◆ **Instructions for the task**:
Look through the records below for the line with "Όλα για ΡΟΥΧΑ (69, 589)" and the line with "Ολόσωμες Φόρμες & Σαλοπέτες (73, 358)", then return those lines and all lines between, exactly.

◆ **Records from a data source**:
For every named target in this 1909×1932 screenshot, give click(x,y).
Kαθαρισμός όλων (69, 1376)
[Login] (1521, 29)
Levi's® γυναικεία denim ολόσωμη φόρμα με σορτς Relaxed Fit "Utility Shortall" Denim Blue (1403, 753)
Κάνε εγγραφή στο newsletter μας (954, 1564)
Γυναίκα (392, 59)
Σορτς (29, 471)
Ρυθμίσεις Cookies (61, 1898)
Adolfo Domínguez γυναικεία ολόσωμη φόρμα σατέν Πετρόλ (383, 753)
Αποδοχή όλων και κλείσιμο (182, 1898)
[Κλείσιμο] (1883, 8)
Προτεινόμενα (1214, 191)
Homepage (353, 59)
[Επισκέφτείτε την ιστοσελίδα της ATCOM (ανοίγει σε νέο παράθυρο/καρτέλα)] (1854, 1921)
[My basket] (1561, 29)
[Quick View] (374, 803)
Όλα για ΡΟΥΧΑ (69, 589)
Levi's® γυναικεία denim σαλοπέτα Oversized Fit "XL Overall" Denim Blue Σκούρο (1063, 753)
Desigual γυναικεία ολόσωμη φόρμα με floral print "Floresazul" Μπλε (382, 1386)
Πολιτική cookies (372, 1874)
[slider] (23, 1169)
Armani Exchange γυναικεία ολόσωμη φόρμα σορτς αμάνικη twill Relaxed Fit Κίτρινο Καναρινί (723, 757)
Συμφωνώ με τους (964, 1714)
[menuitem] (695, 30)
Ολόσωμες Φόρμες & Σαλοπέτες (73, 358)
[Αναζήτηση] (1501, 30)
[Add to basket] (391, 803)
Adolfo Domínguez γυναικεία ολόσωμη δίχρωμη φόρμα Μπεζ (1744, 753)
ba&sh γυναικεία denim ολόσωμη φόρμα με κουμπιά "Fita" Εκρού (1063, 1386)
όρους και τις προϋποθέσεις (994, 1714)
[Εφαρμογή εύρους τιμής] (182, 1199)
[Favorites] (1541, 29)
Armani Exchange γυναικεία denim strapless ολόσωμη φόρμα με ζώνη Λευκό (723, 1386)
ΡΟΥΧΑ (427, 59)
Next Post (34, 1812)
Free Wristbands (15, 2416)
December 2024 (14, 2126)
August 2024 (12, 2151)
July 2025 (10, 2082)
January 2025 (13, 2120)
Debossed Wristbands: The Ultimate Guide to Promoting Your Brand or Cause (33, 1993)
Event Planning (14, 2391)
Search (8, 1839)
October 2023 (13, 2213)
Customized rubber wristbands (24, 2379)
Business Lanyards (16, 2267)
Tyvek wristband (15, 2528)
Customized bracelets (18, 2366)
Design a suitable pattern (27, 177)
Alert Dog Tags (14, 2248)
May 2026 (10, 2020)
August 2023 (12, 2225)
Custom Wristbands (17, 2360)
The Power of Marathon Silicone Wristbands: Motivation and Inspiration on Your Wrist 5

◆ **Solved problem**:
Όλα για ΡΟΥΧΑ (69, 589)
Levi's® γυναικεία denim σαλοπέτα Oversized Fit "XL Overall" Denim Blue Σκούρο (1063, 753)
Desigual γυναικεία ολόσωμη φόρμα με floral print "Floresazul" Μπλε (382, 1386)
Πολιτική cookies (372, 1874)
[slider] (23, 1169)
Armani Exchange γυναικεία ολόσωμη φόρμα σορτς αμάνικη twill Relaxed Fit Κίτρινο Καναρινί (723, 757)
Συμφωνώ με τους (964, 1714)
[menuitem] (695, 30)
Ολόσωμες Φόρμες & Σαλοπέτες (73, 358)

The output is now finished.